The paper tackles the problem of learning controllers for linear temporal logic (LTL) specifications in systems with unknown dynamics, presenting the first regret-free online algorithm that provides sharp bounds on optimal behavior after finite learning episodes, unlike previous asymptotic approaches.
Learning to control an unknown dynamical system with respect to high-level temporal specifications is an important problem in control theory. We present the first regret-free online algorithm for learning a controller for linear temporal logic (LTL) specifications for systems with unknown dynamics. We assume that the underlying (unknown) dynamics is modeled by a finite-state and action Markov decision process (MDP). Our core technical result is a regret-free learning algorithm for infinite-horizon reach-avoid problems on MDPs.
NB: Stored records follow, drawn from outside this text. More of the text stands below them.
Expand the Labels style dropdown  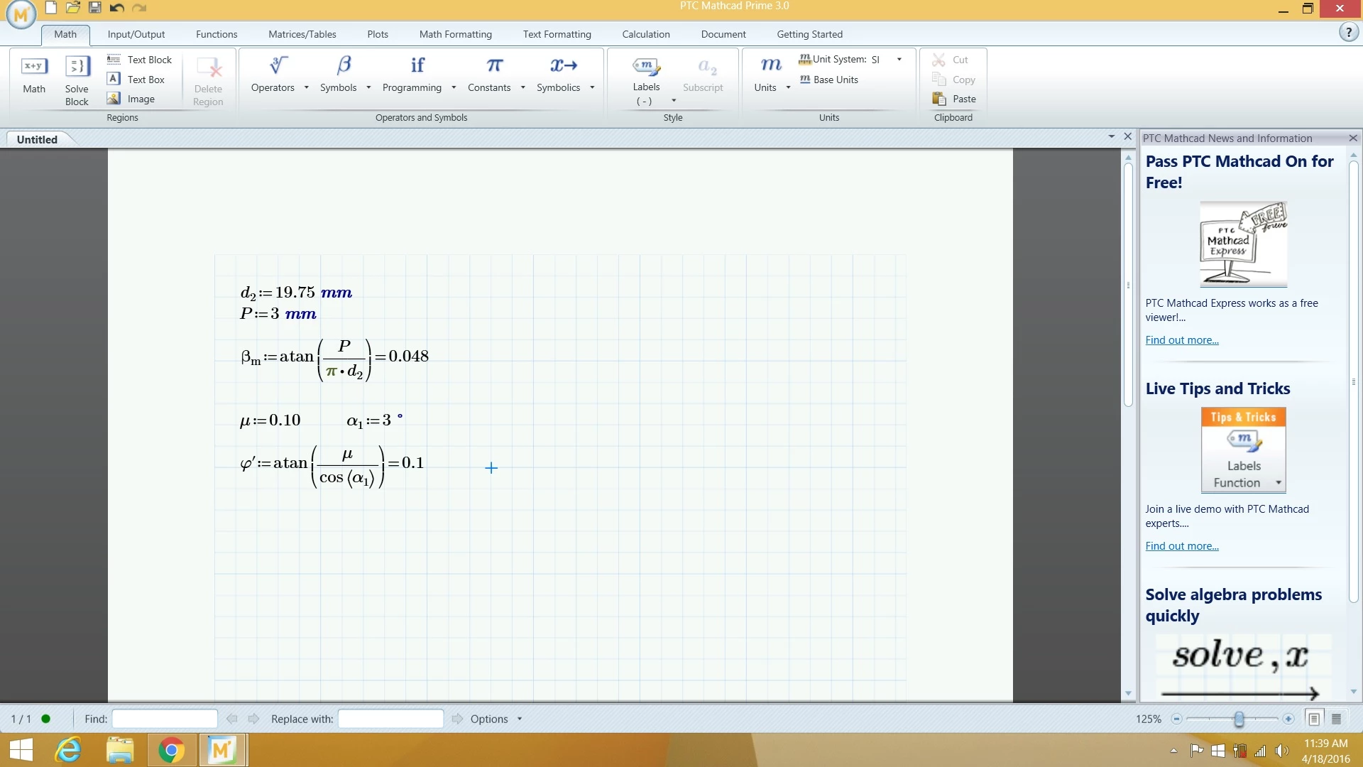click(x=673, y=100)
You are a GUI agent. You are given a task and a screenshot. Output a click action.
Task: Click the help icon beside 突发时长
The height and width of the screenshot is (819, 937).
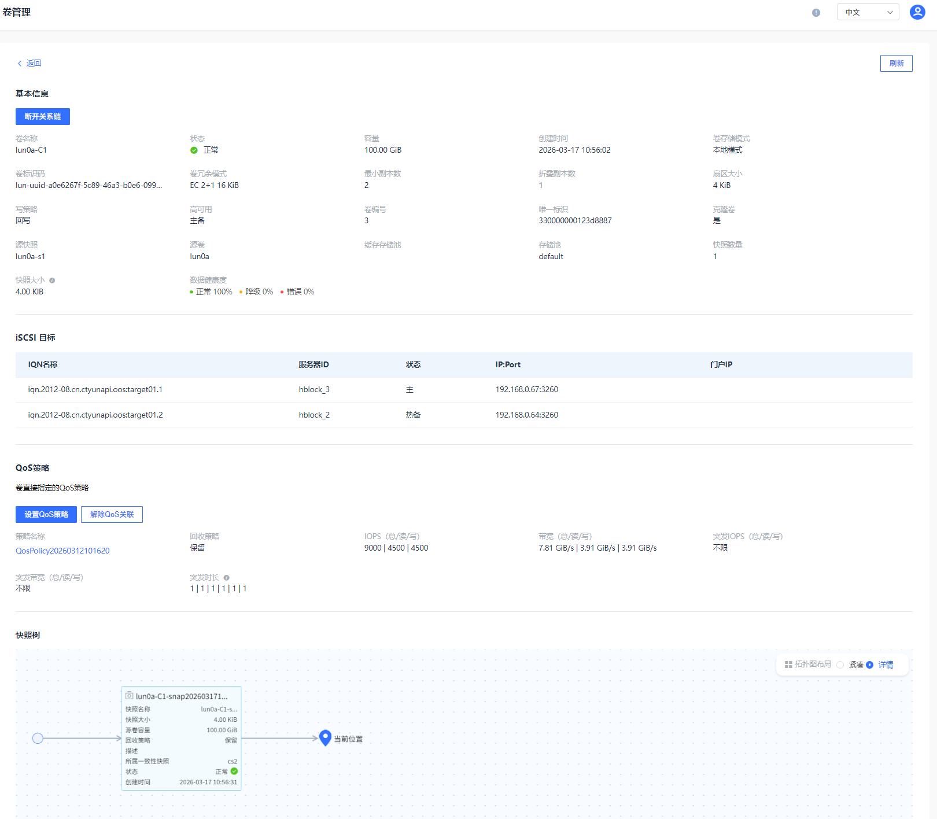click(227, 578)
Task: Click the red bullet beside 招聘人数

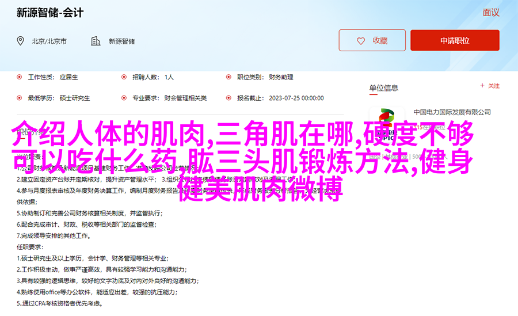Action: [124, 77]
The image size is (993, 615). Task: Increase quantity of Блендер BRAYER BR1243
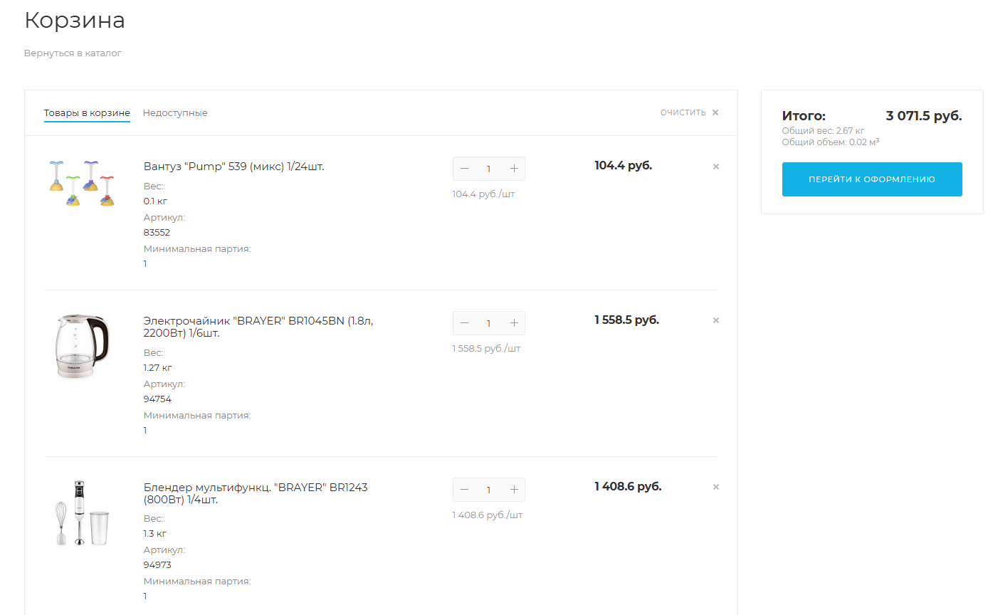pyautogui.click(x=514, y=490)
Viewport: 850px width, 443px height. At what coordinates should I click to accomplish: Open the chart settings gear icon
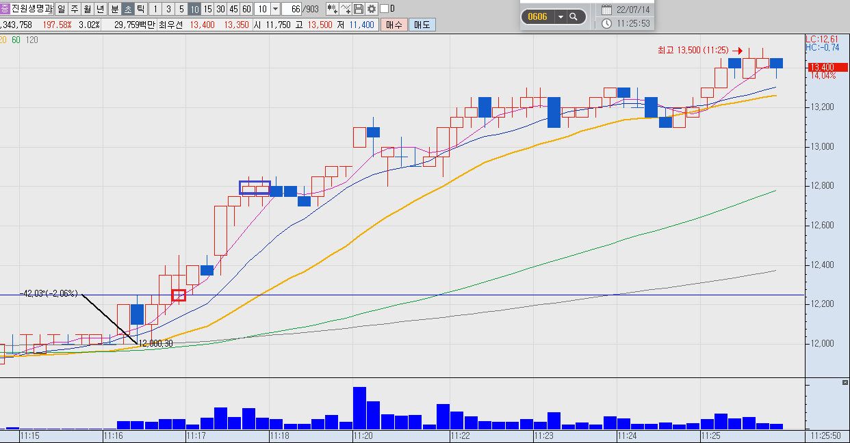tap(372, 9)
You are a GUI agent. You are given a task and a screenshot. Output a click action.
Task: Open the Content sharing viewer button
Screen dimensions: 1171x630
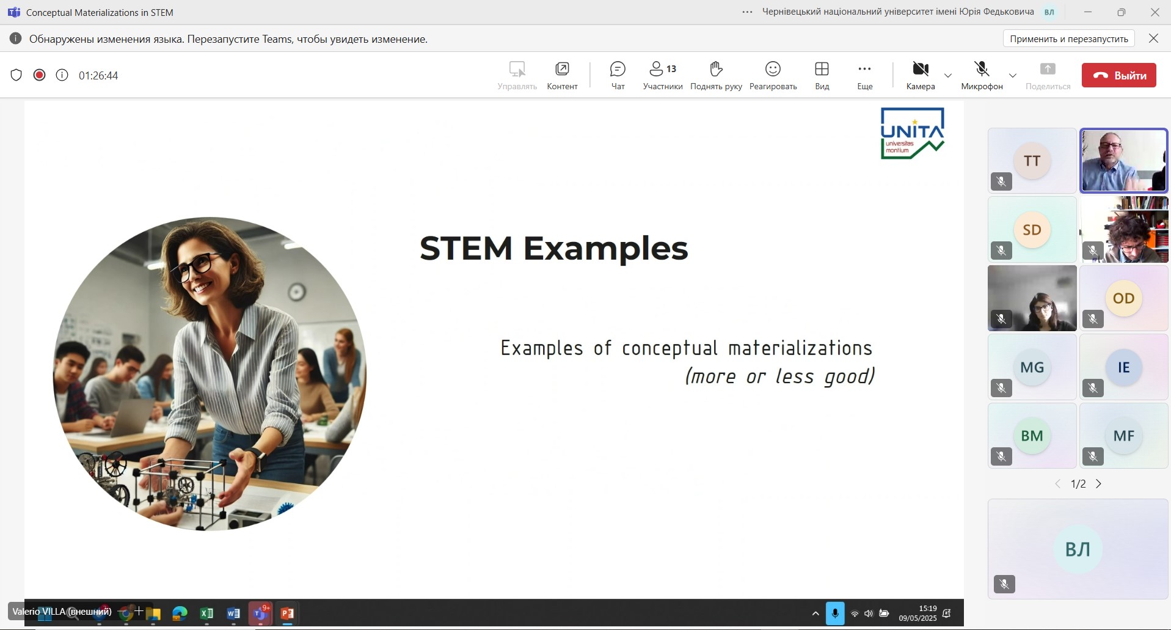coord(562,75)
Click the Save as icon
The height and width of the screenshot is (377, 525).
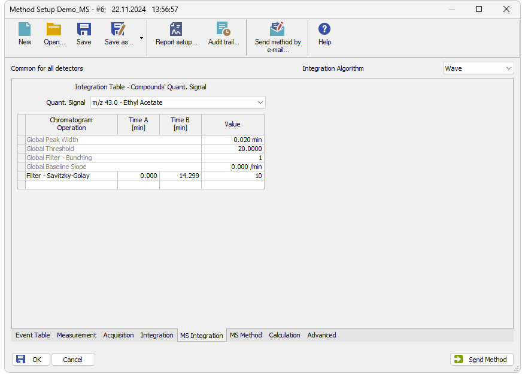[119, 34]
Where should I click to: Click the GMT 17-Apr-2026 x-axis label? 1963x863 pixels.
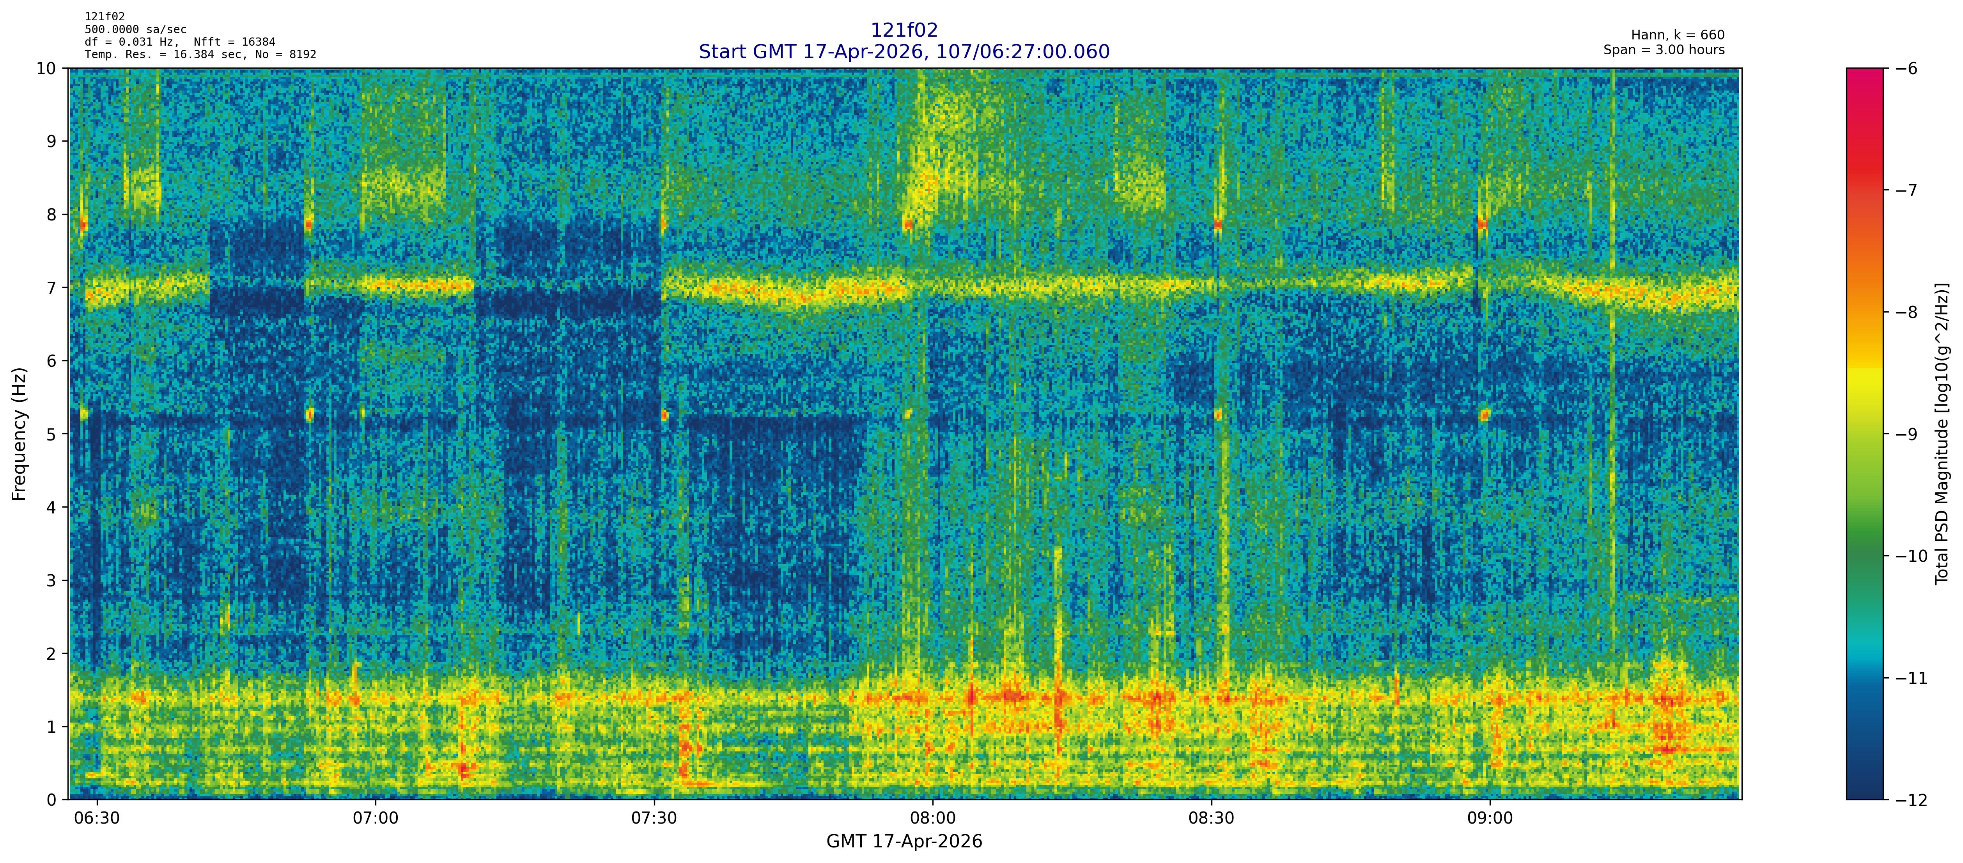tap(904, 842)
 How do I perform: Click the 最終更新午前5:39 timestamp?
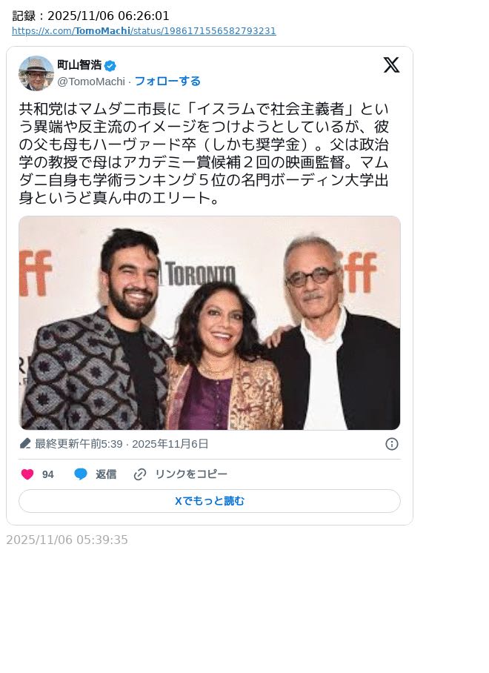click(x=79, y=444)
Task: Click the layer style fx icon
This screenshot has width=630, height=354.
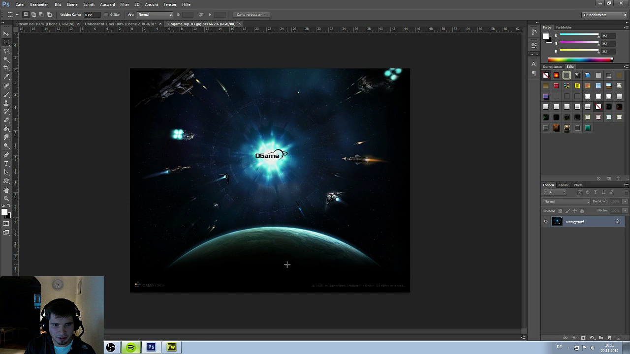Action: coord(574,338)

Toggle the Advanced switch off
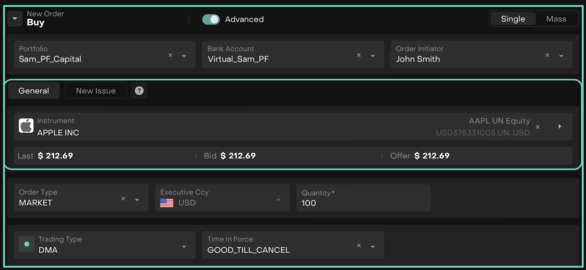pos(211,19)
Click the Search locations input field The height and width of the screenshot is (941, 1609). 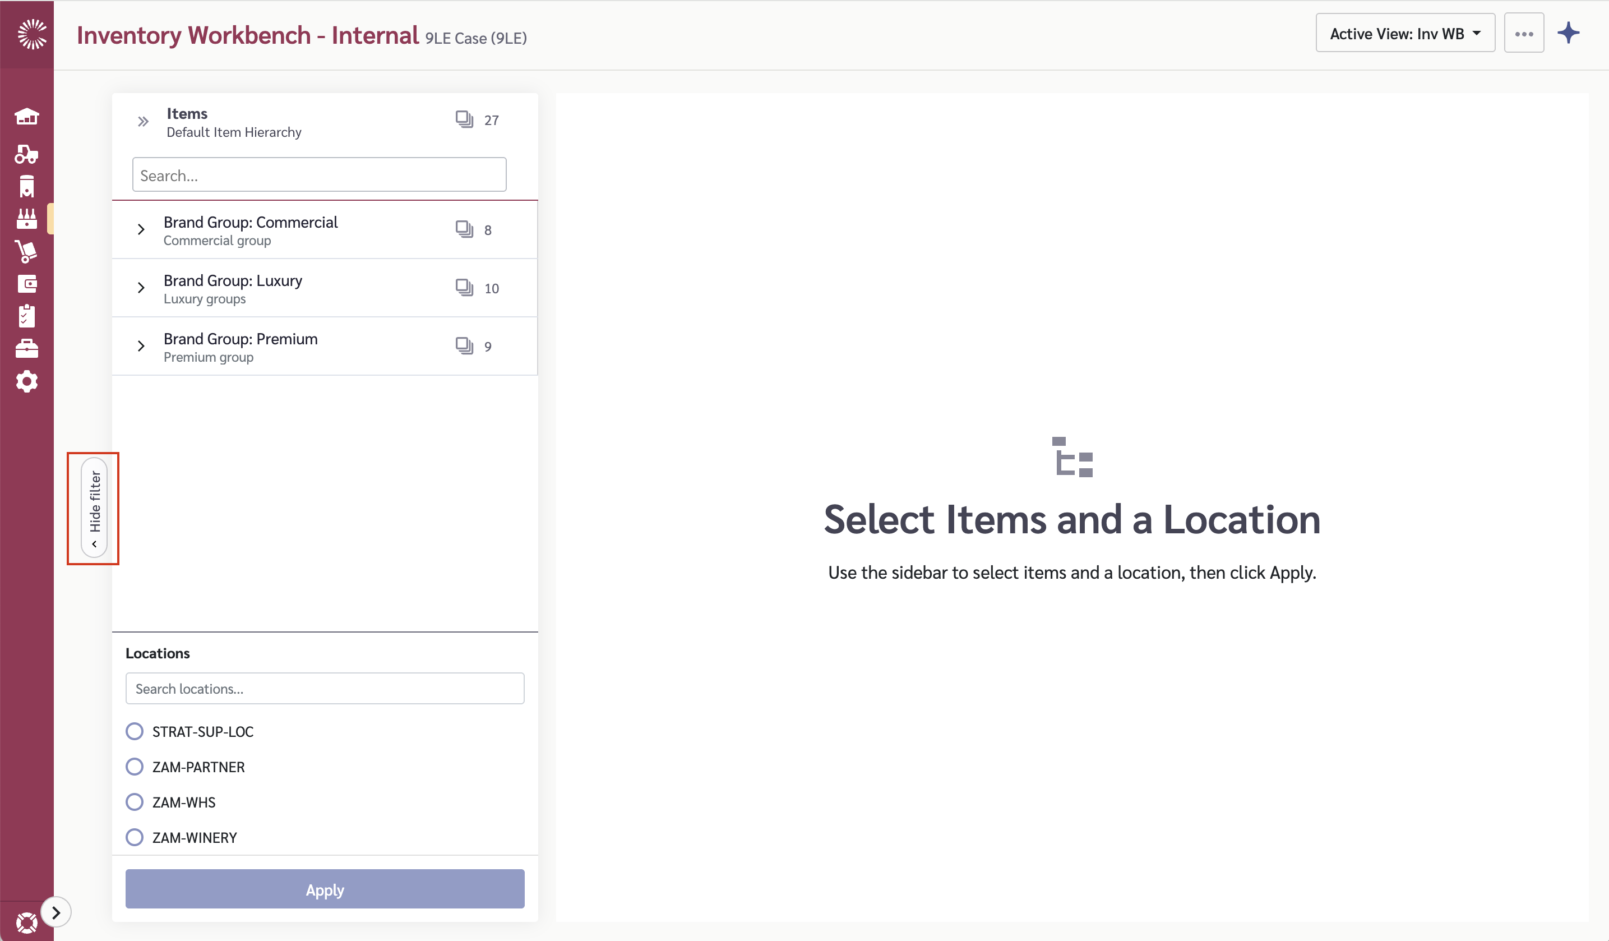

For general LTL specifications, we show that the synthesis problem can be reduced to a reach-avoid problem once the graph structure is known. Additionally, we provide an algorithm for learning the graph structure, assuming knowledge of a minimum transition probability, which operates independently of the main regret-free algorithm. Our LTL controller synthesis algorithm provides sharp bounds on how close we are to achieving optimal behavior after a finite number of learning episodes. In contrast, previous algorithms for LTL synthesis only provide asymptotic guarantees, which give no insight into the transient performance during the learning phase.